Cette richesse spécifique du sous-sol est loin d’être épuisée. C’est du moins l’assurance donnée par le ministre des Mines et de la Géologie ce lundi 14 janvier 2019. Selon Abdoulaye Magassouba qui animait une conférence de presse pour épluches les acquis des actuelles, dresser les défis et se projeter dans les perspectives dans le secteur minier, une réserve de plus de 4 siècles est encore disponible.

« Même en produisant 100 millions de tonnes de bauxite par an, la Guinée pourrait produire de la bauxite de qualité compétitive pendant 400 ans. Cet objectif se justifie non seulement par la nécessité pour la Guinée de financer son développement à court, moyen et long termes, mais aussi par le risque de remplacement de la bauxite par une autre substance, en l’occurrence l’argile pour produire l’alumine », a-t-il indiqué.

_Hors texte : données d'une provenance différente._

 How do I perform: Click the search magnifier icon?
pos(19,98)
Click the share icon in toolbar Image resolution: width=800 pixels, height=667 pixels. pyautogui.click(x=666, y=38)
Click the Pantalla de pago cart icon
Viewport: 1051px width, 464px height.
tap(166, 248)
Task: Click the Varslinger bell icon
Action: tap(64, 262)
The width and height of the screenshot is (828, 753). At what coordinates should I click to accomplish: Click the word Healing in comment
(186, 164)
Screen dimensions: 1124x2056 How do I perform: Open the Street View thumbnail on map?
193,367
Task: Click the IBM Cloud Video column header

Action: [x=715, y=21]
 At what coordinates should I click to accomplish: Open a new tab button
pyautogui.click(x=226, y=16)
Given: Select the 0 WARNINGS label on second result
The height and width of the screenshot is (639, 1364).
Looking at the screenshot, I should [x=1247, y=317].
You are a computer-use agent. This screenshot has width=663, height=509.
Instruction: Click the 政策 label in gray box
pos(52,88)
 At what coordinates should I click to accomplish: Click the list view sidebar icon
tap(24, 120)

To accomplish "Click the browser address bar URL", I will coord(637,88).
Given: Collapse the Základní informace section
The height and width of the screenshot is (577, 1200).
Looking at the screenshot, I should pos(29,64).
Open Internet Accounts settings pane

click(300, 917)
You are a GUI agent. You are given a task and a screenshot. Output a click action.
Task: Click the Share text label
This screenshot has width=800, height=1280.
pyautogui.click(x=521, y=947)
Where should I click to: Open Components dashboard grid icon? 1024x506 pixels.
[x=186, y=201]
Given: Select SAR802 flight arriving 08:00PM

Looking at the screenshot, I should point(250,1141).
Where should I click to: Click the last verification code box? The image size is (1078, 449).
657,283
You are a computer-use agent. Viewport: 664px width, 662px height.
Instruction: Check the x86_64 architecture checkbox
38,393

« Ainsi, a poursuivi le conférencier, grâce à ce choix, les revenus tirés par les mines permettent de financer les infrastructures à l’instar des 515 millions d’euros récemment approuvés par le Parlement en décembre 2018 sur l’Accord-cadre. Cet Accord-cadre vise un investissement total de 20 milliards de dollars sur 20 ans sur le financement des infrastructures socioéconomiques prioritaires dans le cadre d’un mécanisme de prêt enclave ».

S’agissant des acquis sous l’impulsion engrangés sous l’impulsion du président Alpha Condé, le ministre Magassouba, après avoir rappelé l’état de « léthargie » dans lequel se trouvait le secteur minier avant 2010, avec, dit-il, une incapacité du pays à attirer l’investissement dans les mines à cause de la mauvaise qualité de gouvernance dans le secteur, Abdoulaye Magassouba a dénoncé la gestion « opaque » des titres miniers qui servaient essentiellement à alimenter les spéculations des détenteurs de permis qui, pour la plupart, n’avaient jamais visité les sites qu’ils étaient censés développer.

« Après son élection, le président Alpha Condé a constaté que Rio Tinto avait une partie des parts de Simandou à Chinalco sans autorisation préalable du gouvernement. C’est pourquoi le nouveau gouvernement a décidé de lui infliger une pénalité. A ce titre, le gouvernement a obtenu le paiement de 700 millions de dollars US au profit de l’Etat, une participation de 15% dans le projet de Simfer, ainsi qu’une participation payante de 20% », a-t-il soutenu, avant d’ajouter que dans le secteur du fer, le gisement de Simandou, dont les permis de recherche avaient été accordés en 1997 (soit 14 ans plus tôt), n’avait pas connu de réel développement.